→ REQUIRED TASK
Copy the full passage on one-on-one meetings between data team members and their managers word for word.

--- BEGIN DOCUMENT SECTION ---

I have been a data team manager for six months, and my team has grown from three to five.

I wrote about my initial manager experiences back in November. In this article, I want to talk about something that is more essential to the relationship between a DS or DA individual contributor (IC) and their manager — the 1:1 meetings. I remember when I first started my career, I felt nervous and awkward in my 1:1s, as I didn’t know what to expect or what was useful. Now, having been on both sides during 1:1s, I understand better how to have an effective 1:1 meeting.

If you have ever struggled with how to make the best out of your 1:1s, here are my essential tips.

I. Set up a regular 1:1 cadence

First and foremost, 1:1 meetings with your manager should happen regularly. It could be weekly or biweekly, depending on the pace of your projects. For example, if you are more analytics-focused and have lots of fast-moving reporting and analysis tasks, a weekly 1:1 might be better to provide timely updates and align on project prioritization. However, if you are focusing on a long-term machine learning project that will span multiple weeks, you might feel more comfortable with a biweekly cadence — this allows you to do your research, try different approaches, and have meaningful conversations during 1:1s.

--- END DOCUMENT SECTION ---
--- BEGIN MATERIAL SHOWN ---

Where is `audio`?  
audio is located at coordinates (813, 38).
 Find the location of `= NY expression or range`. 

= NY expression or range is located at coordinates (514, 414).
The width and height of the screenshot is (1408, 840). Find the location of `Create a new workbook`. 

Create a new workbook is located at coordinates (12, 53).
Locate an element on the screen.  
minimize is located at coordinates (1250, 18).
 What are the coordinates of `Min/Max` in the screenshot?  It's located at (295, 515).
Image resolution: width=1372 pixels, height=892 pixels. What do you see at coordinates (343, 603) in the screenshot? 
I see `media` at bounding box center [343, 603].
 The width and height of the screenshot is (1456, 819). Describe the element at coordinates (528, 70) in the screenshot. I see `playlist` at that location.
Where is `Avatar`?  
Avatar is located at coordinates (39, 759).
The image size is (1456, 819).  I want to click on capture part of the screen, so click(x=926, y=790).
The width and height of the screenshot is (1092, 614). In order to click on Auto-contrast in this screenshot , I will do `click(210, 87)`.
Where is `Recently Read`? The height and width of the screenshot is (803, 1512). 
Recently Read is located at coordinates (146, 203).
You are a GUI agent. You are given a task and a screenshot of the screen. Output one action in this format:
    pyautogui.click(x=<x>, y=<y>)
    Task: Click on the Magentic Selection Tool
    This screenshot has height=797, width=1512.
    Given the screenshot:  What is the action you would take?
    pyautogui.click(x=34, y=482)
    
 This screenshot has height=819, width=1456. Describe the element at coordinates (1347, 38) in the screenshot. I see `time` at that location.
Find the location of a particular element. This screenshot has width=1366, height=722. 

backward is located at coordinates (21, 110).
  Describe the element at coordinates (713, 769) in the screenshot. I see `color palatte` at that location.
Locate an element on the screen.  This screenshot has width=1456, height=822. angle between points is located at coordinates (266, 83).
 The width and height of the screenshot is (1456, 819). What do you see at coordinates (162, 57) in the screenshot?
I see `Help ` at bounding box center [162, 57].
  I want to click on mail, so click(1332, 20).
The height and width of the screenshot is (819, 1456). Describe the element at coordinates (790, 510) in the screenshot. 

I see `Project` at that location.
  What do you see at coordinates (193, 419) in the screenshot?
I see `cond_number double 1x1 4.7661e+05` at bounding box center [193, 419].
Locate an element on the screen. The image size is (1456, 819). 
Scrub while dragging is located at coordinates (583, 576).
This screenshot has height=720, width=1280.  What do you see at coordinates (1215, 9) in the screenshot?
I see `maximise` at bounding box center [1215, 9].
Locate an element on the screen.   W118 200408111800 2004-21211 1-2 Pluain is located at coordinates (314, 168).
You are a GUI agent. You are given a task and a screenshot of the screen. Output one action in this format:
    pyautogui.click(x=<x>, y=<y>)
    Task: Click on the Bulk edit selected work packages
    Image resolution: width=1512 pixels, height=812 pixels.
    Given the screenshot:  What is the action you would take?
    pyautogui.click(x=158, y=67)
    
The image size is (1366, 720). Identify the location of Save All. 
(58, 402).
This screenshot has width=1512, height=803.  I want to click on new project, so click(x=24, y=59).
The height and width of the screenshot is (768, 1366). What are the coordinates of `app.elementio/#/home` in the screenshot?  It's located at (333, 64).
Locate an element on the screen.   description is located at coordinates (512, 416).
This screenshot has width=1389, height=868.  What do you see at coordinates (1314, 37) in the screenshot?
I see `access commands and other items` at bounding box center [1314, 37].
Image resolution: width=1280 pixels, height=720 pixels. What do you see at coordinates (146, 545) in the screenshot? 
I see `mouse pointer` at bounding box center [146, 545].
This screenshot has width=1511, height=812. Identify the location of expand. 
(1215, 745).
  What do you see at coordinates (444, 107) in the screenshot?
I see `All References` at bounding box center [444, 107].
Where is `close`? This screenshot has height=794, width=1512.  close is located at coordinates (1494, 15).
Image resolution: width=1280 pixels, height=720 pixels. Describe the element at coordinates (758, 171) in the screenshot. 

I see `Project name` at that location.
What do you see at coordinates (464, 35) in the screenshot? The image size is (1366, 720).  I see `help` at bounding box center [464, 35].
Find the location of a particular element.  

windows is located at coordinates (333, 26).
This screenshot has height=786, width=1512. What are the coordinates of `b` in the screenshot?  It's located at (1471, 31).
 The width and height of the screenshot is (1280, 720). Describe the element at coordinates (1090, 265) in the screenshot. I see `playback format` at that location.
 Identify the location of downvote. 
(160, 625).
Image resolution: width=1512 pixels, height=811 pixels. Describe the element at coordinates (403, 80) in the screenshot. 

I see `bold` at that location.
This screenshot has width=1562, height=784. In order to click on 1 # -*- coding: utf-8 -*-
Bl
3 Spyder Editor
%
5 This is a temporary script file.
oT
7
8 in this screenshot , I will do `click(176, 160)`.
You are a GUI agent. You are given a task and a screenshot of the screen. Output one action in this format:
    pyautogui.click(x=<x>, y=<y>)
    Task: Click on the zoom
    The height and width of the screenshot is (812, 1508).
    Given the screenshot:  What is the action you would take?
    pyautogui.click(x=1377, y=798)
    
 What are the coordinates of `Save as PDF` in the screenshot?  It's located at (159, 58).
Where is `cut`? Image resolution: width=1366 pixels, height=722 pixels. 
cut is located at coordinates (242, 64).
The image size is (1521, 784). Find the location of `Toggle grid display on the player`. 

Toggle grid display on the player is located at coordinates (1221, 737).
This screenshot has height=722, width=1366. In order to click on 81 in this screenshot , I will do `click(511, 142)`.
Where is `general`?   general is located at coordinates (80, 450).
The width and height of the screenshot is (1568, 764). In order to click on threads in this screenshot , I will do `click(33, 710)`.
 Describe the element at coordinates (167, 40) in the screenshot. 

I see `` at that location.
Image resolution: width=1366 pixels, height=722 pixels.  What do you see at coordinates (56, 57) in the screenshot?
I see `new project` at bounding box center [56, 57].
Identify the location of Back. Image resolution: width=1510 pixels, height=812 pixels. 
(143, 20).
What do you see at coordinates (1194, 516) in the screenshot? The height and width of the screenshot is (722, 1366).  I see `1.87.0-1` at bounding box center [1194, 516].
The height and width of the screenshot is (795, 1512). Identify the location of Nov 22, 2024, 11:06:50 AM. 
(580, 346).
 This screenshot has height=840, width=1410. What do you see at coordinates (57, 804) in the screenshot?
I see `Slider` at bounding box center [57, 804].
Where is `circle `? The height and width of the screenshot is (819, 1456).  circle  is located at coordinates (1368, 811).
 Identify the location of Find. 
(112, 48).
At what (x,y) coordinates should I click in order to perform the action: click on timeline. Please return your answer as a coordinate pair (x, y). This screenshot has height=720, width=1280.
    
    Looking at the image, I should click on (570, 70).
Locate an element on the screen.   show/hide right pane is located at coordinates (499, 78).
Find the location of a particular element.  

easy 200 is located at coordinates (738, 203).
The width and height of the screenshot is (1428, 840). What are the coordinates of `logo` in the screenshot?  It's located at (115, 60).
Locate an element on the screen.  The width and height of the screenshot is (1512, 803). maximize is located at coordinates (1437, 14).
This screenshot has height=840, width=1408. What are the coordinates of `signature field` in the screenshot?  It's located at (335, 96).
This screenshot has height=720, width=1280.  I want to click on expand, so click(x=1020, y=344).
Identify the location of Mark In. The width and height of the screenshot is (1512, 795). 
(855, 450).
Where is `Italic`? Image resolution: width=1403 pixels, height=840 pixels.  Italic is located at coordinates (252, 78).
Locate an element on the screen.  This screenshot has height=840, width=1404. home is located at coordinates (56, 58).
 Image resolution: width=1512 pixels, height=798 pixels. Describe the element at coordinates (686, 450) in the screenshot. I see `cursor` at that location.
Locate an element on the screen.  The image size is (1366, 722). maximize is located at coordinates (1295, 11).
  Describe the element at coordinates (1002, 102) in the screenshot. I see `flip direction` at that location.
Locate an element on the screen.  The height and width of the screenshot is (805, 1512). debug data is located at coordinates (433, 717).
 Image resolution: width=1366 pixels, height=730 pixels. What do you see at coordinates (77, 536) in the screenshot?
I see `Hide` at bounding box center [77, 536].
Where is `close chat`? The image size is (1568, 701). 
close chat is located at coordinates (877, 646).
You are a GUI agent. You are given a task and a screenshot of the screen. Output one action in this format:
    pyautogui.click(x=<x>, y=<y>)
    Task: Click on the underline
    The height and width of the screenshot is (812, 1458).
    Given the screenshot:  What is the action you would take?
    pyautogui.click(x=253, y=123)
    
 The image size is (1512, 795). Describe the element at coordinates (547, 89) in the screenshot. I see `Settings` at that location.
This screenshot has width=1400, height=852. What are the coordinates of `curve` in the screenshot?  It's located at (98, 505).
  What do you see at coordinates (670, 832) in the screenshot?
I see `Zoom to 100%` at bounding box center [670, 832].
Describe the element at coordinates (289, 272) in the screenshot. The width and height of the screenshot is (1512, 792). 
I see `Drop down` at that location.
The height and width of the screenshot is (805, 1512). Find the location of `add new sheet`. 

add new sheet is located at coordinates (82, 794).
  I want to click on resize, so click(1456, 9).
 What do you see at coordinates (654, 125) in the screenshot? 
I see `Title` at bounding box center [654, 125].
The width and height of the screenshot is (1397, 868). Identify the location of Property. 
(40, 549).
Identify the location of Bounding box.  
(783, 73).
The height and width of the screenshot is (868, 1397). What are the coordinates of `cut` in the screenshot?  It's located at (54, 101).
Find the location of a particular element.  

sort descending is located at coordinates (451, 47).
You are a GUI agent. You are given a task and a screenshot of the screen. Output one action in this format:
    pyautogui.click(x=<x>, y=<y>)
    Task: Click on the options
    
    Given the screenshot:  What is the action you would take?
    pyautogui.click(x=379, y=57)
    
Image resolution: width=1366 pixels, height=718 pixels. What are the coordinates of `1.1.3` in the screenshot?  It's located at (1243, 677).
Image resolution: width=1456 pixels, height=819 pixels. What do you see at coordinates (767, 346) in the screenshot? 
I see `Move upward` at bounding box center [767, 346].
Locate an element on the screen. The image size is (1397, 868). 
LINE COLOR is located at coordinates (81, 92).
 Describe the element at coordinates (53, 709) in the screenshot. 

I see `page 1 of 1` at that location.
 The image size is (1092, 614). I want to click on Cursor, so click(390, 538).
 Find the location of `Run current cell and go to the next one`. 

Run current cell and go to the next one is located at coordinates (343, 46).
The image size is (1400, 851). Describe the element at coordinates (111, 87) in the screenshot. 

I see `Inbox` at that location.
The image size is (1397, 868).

--- END MATERIAL SHOWN ---

→ ANSWER IN FULL
I have been a data team manager for six months, and my team has grown from three to five.

I wrote about my initial manager experiences back in November. In this article, I want to talk about something that is more essential to the relationship between a DS or DA individual contributor (IC) and their manager — the 1:1 meetings. I remember when I first started my career, I felt nervous and awkward in my 1:1s, as I didn’t know what to expect or what was useful. Now, having been on both sides during 1:1s, I understand better how to have an effective 1:1 meeting.

If you have ever struggled with how to make the best out of your 1:1s, here are my essential tips.

I. Set up a regular 1:1 cadence

First and foremost, 1:1 meetings with your manager should happen regularly. It could be weekly or biweekly, depending on the pace of your projects. For example, if you are more analytics-focused and have lots of fast-moving reporting and analysis tasks, a weekly 1:1 might be better to provide timely updates and align on project prioritization. However, if you are focusing on a long-term machine learning project that will span multiple weeks, you might feel more comfortable with a biweekly cadence — this allows you to do your research, try different approaches, and have meaningful conversations during 1:1s.